[Your assignment]
Your answer must be every line of the data that holds the string "each".

[Provided information]
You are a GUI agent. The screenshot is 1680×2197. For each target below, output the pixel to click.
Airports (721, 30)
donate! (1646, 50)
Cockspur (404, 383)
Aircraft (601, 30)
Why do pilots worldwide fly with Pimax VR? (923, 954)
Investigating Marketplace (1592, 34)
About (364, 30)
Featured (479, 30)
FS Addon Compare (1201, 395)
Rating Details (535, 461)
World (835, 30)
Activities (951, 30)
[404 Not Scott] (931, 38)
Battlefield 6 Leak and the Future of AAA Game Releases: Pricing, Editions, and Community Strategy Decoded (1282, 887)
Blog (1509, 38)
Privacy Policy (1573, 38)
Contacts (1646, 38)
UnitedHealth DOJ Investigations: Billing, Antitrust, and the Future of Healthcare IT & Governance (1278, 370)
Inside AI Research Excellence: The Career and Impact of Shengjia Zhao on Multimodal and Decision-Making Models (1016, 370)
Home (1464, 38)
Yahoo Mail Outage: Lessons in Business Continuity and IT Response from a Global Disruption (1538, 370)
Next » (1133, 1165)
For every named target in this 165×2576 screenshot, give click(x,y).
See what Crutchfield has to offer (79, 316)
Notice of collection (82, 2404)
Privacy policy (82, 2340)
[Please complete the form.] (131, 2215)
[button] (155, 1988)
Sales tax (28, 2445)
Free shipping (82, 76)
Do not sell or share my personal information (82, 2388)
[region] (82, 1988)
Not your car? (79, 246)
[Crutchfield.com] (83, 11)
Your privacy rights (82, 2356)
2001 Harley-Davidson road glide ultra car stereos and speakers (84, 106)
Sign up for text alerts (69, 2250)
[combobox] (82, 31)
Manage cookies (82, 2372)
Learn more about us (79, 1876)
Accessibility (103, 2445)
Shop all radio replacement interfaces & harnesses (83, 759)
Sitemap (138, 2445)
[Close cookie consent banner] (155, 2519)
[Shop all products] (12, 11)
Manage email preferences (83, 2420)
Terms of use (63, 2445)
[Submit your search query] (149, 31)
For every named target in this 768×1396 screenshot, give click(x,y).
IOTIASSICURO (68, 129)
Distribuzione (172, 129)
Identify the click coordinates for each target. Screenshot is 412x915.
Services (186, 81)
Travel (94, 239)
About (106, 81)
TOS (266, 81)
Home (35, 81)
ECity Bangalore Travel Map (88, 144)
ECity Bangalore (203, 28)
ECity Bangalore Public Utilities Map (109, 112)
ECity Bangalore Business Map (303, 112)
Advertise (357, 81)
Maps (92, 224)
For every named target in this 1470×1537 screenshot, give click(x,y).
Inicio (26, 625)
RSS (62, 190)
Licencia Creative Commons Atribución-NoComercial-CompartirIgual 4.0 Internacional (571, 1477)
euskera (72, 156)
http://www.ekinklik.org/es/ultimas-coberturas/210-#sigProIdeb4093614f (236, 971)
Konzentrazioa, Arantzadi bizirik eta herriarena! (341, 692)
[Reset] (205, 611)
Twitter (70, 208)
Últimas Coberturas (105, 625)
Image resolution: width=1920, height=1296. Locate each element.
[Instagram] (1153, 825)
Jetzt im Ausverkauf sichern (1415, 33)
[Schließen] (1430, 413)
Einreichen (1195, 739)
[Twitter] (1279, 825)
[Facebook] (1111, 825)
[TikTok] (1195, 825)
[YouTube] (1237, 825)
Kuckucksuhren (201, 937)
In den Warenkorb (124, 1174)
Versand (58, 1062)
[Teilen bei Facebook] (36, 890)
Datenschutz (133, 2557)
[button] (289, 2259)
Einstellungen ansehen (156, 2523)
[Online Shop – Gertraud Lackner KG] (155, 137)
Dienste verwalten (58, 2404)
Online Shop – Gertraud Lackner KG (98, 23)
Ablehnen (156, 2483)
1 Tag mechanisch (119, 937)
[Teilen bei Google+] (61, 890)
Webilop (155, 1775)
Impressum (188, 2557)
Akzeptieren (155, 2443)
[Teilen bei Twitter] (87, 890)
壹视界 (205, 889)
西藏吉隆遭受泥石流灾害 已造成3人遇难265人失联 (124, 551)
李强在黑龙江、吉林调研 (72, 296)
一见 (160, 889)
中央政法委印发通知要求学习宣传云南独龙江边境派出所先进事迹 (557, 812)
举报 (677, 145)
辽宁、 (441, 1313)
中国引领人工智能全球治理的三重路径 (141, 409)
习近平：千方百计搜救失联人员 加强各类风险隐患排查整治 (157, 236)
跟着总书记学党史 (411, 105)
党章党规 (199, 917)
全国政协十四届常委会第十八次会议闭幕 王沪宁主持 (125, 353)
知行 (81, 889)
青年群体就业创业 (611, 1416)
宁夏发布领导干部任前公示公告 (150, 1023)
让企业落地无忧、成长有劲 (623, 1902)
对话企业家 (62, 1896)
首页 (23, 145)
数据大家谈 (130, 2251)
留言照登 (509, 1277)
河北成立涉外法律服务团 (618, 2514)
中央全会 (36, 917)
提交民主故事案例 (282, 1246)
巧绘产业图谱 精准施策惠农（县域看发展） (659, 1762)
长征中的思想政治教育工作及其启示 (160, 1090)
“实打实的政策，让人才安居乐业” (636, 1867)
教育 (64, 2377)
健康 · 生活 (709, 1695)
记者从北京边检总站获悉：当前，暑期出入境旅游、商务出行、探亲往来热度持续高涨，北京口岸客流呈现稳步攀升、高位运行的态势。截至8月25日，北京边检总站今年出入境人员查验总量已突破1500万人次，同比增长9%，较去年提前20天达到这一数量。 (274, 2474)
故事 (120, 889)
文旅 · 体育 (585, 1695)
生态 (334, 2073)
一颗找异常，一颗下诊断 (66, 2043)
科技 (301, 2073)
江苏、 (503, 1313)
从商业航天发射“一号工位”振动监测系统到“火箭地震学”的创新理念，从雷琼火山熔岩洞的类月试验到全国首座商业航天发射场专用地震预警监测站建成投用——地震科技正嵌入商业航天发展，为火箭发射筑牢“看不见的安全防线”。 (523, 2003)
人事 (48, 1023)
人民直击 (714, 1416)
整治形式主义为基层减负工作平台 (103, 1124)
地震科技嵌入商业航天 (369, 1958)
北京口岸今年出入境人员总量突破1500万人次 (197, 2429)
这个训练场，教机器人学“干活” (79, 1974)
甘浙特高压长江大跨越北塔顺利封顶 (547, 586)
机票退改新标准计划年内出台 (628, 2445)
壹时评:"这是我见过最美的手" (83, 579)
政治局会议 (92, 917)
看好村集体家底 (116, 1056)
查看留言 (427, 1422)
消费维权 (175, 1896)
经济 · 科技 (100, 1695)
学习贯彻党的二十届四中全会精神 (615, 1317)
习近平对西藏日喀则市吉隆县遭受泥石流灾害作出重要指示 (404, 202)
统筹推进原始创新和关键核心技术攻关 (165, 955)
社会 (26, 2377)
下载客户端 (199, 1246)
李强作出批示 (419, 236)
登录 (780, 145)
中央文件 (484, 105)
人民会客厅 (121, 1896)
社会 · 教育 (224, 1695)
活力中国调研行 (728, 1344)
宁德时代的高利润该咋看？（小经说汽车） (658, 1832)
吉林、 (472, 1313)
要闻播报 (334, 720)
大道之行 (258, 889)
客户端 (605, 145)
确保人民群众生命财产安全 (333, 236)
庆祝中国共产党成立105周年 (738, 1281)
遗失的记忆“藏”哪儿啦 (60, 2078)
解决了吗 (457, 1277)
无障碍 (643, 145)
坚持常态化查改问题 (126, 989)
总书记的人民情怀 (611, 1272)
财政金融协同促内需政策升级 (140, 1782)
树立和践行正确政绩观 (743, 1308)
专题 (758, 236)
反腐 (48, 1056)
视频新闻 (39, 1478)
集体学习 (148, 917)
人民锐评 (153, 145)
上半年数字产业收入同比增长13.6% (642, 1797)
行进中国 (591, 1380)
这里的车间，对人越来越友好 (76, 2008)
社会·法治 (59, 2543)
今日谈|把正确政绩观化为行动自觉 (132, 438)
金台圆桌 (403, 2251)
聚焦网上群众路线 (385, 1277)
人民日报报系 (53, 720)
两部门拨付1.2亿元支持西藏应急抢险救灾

[Solution for this problem]
You are a GUI agent. The screenshot is 1680×2197. For each target below, output the pixel to click.
Identify the click coordinates for each target. Screenshot is 412x915.
Image resolution: width=1920, height=1296. Locate each element.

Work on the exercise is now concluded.